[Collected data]

* * * * * * *

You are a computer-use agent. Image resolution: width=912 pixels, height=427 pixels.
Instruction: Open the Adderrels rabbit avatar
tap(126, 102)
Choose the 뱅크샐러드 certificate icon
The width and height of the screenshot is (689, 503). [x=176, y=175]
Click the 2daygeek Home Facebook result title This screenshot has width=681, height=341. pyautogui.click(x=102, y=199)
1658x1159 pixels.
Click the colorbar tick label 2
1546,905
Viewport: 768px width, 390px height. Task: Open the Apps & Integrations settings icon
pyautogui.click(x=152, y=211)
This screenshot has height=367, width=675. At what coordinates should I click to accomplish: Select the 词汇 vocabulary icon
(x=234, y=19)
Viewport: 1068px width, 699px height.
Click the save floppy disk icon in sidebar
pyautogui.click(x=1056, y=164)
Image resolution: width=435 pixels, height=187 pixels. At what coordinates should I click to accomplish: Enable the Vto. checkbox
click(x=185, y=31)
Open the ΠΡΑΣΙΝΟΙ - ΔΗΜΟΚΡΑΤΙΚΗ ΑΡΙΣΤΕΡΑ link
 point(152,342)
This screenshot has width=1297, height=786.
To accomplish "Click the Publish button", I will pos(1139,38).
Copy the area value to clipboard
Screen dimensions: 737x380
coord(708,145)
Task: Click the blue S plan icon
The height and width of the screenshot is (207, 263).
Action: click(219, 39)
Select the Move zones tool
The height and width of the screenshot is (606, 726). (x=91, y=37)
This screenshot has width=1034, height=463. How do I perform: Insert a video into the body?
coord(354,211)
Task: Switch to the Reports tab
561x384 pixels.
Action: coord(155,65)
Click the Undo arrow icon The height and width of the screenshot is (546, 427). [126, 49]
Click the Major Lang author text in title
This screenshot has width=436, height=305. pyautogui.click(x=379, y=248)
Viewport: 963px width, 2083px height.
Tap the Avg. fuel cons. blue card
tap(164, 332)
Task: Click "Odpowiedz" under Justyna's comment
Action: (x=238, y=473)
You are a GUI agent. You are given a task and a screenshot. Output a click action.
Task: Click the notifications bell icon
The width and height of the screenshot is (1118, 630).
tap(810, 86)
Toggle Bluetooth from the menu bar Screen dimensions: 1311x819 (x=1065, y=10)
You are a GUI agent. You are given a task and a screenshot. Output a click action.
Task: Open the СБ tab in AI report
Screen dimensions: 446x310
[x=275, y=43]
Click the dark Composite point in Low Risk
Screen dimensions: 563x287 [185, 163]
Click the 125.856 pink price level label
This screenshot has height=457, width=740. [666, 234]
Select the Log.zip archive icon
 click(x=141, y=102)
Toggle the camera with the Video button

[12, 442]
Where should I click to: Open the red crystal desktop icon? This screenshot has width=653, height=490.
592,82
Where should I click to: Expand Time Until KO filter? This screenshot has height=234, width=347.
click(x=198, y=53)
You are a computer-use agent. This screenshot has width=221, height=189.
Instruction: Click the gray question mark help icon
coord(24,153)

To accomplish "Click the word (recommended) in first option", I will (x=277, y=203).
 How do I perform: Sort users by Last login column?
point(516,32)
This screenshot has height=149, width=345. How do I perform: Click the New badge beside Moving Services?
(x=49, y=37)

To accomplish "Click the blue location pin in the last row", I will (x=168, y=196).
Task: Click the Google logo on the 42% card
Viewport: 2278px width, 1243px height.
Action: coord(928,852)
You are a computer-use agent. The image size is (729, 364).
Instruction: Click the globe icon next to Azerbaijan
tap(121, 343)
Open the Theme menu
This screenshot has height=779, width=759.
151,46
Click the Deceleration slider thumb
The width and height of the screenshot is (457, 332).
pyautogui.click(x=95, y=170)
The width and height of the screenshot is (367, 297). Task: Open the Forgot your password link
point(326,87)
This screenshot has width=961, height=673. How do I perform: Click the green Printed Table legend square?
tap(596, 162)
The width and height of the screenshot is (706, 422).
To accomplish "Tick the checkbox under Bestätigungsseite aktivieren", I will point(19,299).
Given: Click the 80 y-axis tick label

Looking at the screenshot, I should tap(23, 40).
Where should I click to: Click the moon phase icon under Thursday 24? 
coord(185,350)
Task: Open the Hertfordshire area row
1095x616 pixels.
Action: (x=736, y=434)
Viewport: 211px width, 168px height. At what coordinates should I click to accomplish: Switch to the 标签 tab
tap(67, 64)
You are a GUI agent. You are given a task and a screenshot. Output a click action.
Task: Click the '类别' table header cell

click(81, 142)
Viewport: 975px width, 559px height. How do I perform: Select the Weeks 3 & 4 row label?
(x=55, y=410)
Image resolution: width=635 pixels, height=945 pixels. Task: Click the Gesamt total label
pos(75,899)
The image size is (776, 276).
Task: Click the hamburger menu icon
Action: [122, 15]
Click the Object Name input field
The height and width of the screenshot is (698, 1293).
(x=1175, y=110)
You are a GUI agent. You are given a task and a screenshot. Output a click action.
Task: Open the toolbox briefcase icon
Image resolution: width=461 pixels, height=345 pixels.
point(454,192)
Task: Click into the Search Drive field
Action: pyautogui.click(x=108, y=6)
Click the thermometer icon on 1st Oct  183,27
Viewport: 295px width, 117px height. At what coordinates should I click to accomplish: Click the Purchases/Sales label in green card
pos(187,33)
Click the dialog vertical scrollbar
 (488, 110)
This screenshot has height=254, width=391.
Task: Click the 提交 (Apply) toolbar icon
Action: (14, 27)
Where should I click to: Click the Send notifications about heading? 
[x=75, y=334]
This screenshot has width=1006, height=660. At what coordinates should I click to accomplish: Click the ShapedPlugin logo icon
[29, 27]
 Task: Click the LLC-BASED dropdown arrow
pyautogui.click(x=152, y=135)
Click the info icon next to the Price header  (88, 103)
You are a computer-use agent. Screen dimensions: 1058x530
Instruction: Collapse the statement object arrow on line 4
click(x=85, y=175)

* * * * * * *

All lines above with "computer" in them should be returned.

You are a computer-use agent. Image resolution: width=912 pixels, height=427 pixels.
You are a computer-use agent. This screenshot has width=221, height=189.
You are a computer-use agent. The image size is (729, 364).
You are a computer-use agent. Screen dimensions: 1058x530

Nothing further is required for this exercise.